Both affordable and entertaining, magazines broadened the horizons of their readers and initiated cultural trends by providing the latest news and information about the world at large. In some cases, magazines even served as the driving force behind the times in which they were published.
Magazines started gaining popularity in Japan in the Meiji Period, and during the subsequent years from the Taisho Period to the beginning of the Showa Period they came to be widely read by the populace. In 1927, King, published by Kodansha, became the first magazine in Japan to have a circulation of over one million. By that time, the habit of reading magazines had become an integral part of a contemporary lifestyle.

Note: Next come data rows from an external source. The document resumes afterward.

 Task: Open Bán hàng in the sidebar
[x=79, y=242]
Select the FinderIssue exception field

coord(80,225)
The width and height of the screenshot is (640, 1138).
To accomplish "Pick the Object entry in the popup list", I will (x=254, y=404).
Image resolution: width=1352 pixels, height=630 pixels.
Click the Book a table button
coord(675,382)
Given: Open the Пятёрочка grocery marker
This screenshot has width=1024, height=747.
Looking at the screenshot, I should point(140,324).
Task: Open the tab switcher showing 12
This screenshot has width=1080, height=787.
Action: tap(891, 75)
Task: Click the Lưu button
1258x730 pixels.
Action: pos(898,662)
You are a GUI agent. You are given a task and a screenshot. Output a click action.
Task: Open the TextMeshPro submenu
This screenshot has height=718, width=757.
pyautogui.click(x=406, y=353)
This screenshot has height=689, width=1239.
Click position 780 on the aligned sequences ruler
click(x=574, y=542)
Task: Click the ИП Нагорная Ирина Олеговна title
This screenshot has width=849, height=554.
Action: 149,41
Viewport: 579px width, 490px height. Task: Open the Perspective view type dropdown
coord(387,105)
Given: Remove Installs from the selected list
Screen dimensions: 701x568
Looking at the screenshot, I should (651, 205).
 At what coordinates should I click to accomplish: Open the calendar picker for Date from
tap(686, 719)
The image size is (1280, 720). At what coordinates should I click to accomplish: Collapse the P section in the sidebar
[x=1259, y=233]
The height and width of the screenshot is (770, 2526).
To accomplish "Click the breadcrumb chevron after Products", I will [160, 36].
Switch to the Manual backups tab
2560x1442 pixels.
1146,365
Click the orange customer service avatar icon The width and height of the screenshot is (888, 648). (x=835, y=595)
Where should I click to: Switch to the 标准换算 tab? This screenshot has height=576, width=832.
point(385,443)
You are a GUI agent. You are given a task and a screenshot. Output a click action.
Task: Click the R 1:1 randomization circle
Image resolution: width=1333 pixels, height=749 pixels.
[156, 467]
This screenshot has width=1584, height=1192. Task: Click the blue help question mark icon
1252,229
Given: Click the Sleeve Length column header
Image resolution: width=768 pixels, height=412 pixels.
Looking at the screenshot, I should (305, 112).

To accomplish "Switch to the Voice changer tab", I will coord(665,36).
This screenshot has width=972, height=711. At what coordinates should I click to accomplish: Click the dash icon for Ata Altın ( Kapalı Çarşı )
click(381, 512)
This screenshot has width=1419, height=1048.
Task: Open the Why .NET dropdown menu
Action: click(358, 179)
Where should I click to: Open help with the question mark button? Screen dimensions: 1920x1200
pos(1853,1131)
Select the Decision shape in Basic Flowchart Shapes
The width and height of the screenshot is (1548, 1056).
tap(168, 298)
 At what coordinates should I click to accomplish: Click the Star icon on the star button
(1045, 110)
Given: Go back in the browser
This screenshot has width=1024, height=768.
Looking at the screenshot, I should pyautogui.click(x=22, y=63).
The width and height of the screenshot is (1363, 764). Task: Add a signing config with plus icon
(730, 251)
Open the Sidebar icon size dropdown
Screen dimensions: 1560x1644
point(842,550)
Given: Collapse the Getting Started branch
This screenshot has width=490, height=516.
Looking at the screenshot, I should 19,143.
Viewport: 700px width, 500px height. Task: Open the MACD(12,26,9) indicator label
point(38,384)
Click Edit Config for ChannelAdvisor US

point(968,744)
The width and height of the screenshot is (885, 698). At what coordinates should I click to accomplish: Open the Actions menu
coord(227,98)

The present exhibit introduces the various types of magazines that were popular in the subsequent periods following Japan's opening to the West, and demonstrates the process by which those magazines rapidly became a medium that supported the lifestyle of the general public. The exhibit also shows how magazine sales increased and new forms of expression developed--both reflections of the advances and developments taking place in the printing industry--by comparing those processes to the progress being made in the fields of publishing, printing, and distribution.
Lectures
-November 8th (Sat) 14:00-15:30
"Meiji Shinbun Zasshi Bunko" by Shinichi Kitaoka (professor of Tokyo University)
-November 22nd (Sat) 14:00-15:30
"Meiji and Taisho: Females in the Magazines" by Mayumi Mori (artist)
8 minute walk from exit 4 at Edogawabashi Station on the Yurakucho line. 13 minute walk from Iidabashi Station on the JR Sobu, Yurakucho, Tozai, Namboku or Toei Oedo line. 10 minute walk from Korakuen Station on the Marunouchi and Namboku lines.